He’s planning for his future as a college student in Ohio, majoring in psychology.
But he’s also worried that his role in Scouting may come to an end when he turns 18, because the organization doesn’t allow openly LGBT adult participants.
Tessier said his experience with Scouting has been extremely positive.
“I love Scouting, I love the experience, I love what they taught me. I would not be the person I am today without Scouting,” he said.
But Tessier, who lives in Maryland, is also aware that not everyone in Scouting holds a favorable view of LGBTs.
“I like what they stand for. But there are small aspects of their policies that don’t coincide with the values they stand for.”
He became particularly concerned in April, when an openly gay Scoutmaster in Seattle was ejected from Scouting. Then the BSA severed ties with a Methodist church that sponsored the Scoutmaster’s troop and pack.
“That was the last straw,” Tessier said.
So he posted a petition on change.org asking that Amazon.com disqualify the BSA from its charitable-donations program.
Amazon.com is the world’s largest online retailer, with headquarters in Seattle.
Its charitable program, known as “AmazonSmile,” donates .5 percent of a purchase to a charity of the customer’s choice.
But AmazonSmile’s guidelines state that participating charities cannot discriminate on the basis of race, sex, religion, nationality, disability, sexual orientation or age.
Tessier wants the national BSA organization and its local councils removed from the program until LGBT adults are accepted in Scouting.
As of presstime Wednesday, more than 75,000 people had signed Tessier’s petition.
“This [petition] isn’t about me,” Tessier said. “It’s about other LGBT members of Scouting who aren’t in a position to speak out.”
He also said he’s not calling for a boycott of Amazon, and that his family makes frequent purchases from the company.
“Amazon is known to be a friend to the LGBT movement. However, they are supporting the Boy Scouts, who discriminate against LGBT folks. So there’s a disconnect.”
A spokesperson for Amazon didn’t return calls and emails seeking a comment.
Tessier said he’s optimistic that Amazon will respond favorably to his petition.
“After people have pointed out to them there is a disconnect in the values they represent and their policies, I believe they’ll make a change,” he said.
Tessier also expressed hope that the petition will encourage the national BSA to accept LGBT adults in Scouting.
“It’s only a matter of time when that will happen,” he said. “It may be next month, or in 10 years.”
Meanwhile, Tessier continues to be optimistic about his future in Scouting. When he turns 18, he intends to seek a leadership position in Scouting.
If he’s ejected from Scouting at that time, he’ll move on with his life, and won’t initiate legal action, he said. But, he’ll always keep his Eagle Badge, he added.
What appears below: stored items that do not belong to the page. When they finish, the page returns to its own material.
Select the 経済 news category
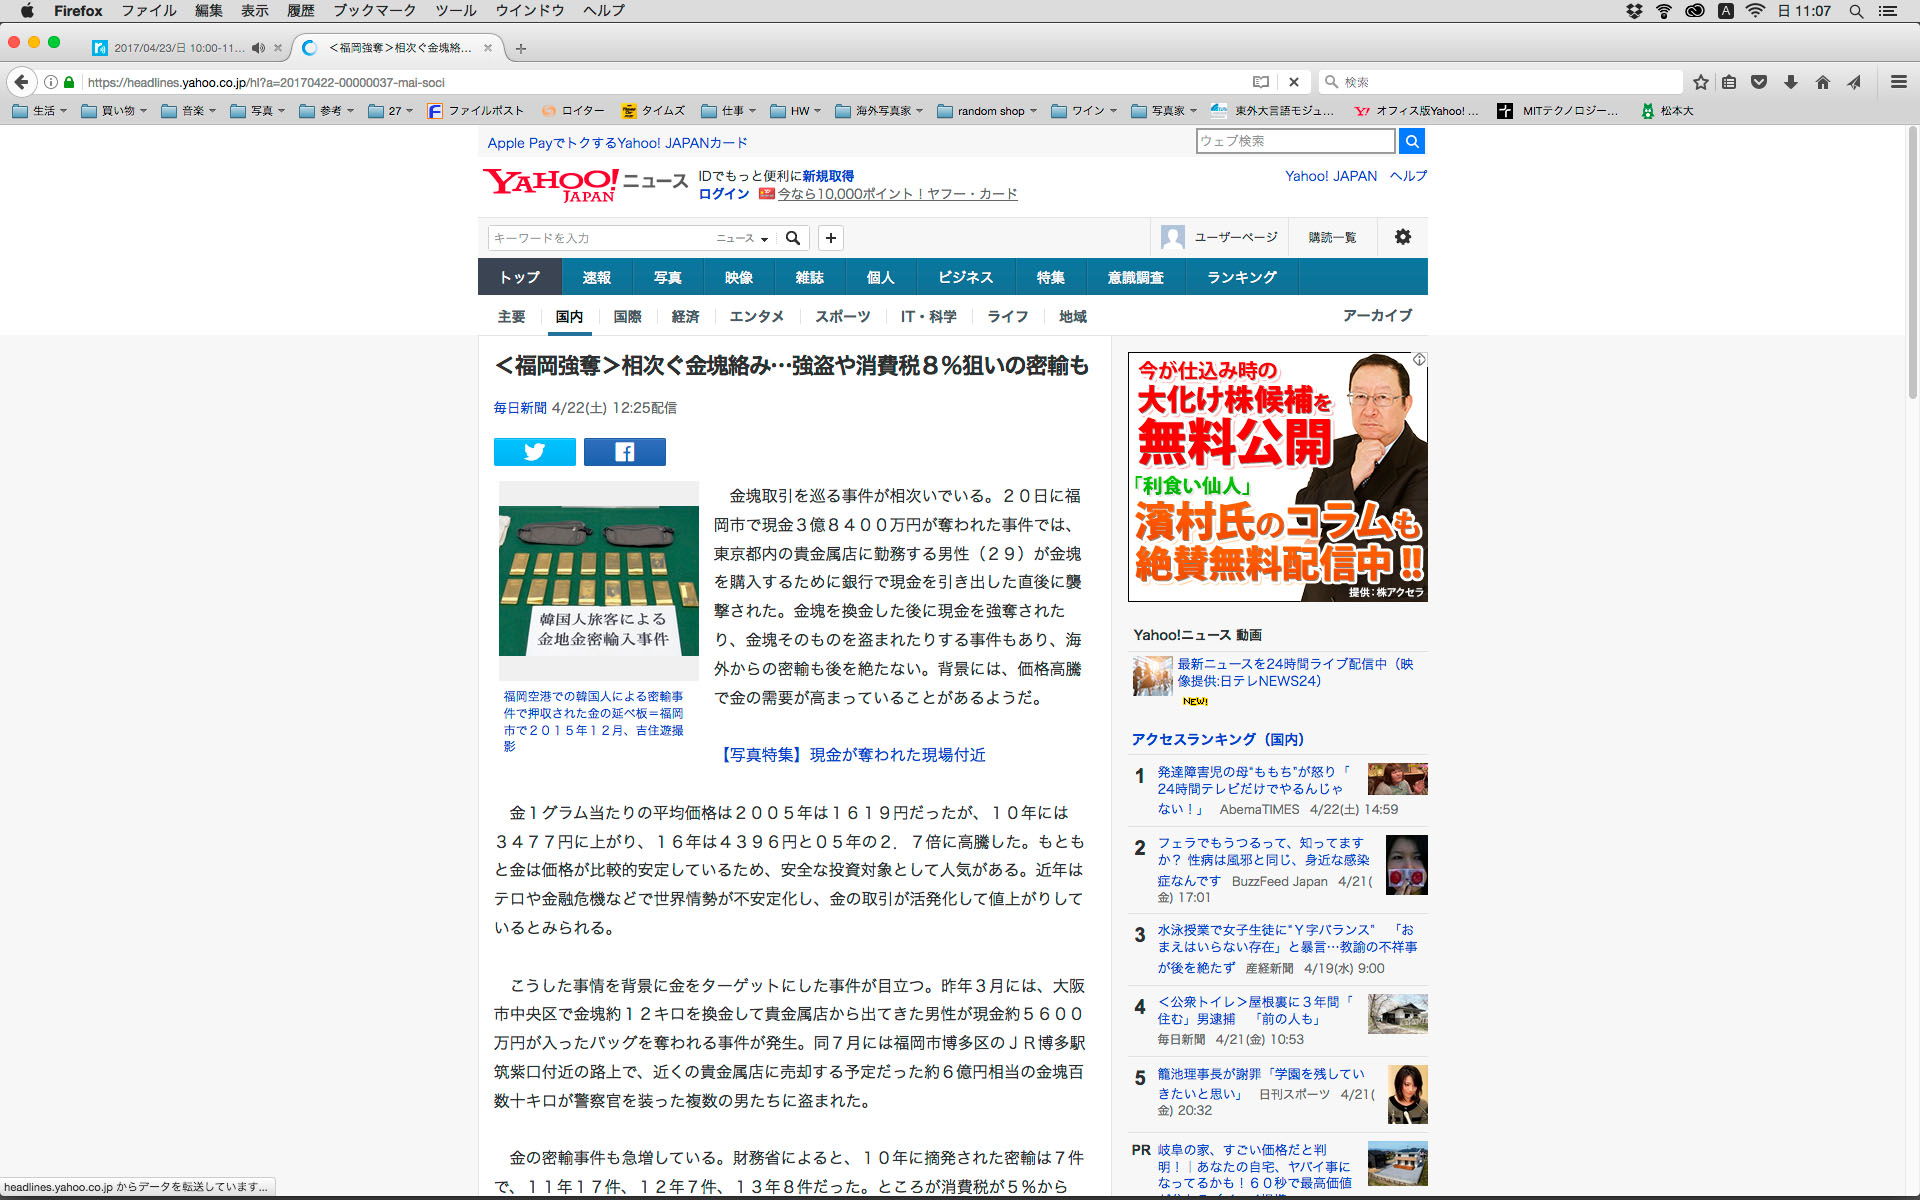The width and height of the screenshot is (1920, 1200). pyautogui.click(x=685, y=316)
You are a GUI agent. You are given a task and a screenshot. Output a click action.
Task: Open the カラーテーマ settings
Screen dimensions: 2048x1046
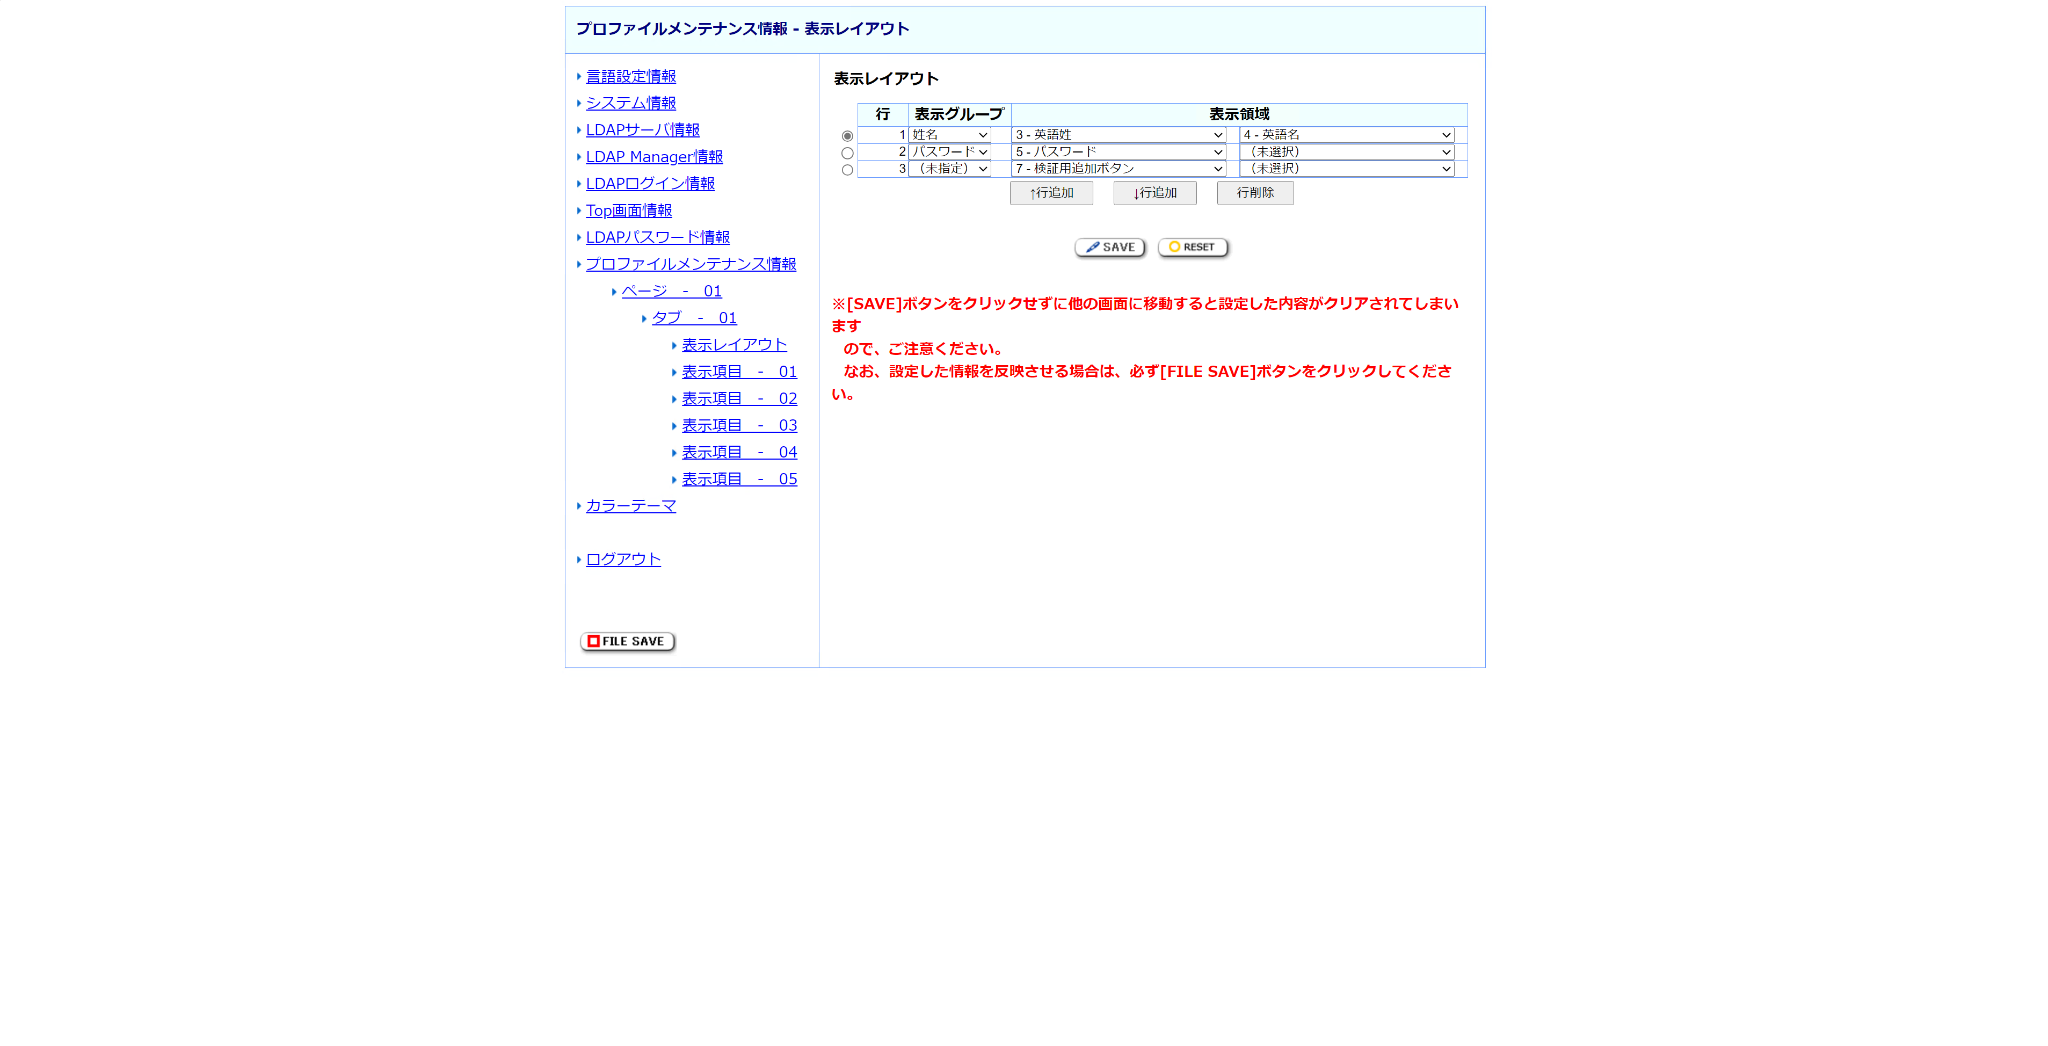(x=630, y=506)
Tessier said he’s prepared to be ejected, but hopes it won’t get to that point.
“I’m aware at some point I may have the overwhelming hate come to me. I’m ready for that. I’m OK with it. I’ve been protected by such a massive support group, I’m ready for whatever comes my way.”
R. Duane Perry, a local LGBT advocate, said he supports Tessier’s petition.
He also expressed agreement with Tessier that a boycott of Amazon isn’t necessary.
“It’s hard to understand how AmazonSmile can be happy about supporting the discrimination that the Boy Scouts still promote,” Perry said. “As Amazon becomes aware of the fact that the Boy Scouts still practice intolerance towards LGBT people, I trust they’ll live up to their commitment to equality.”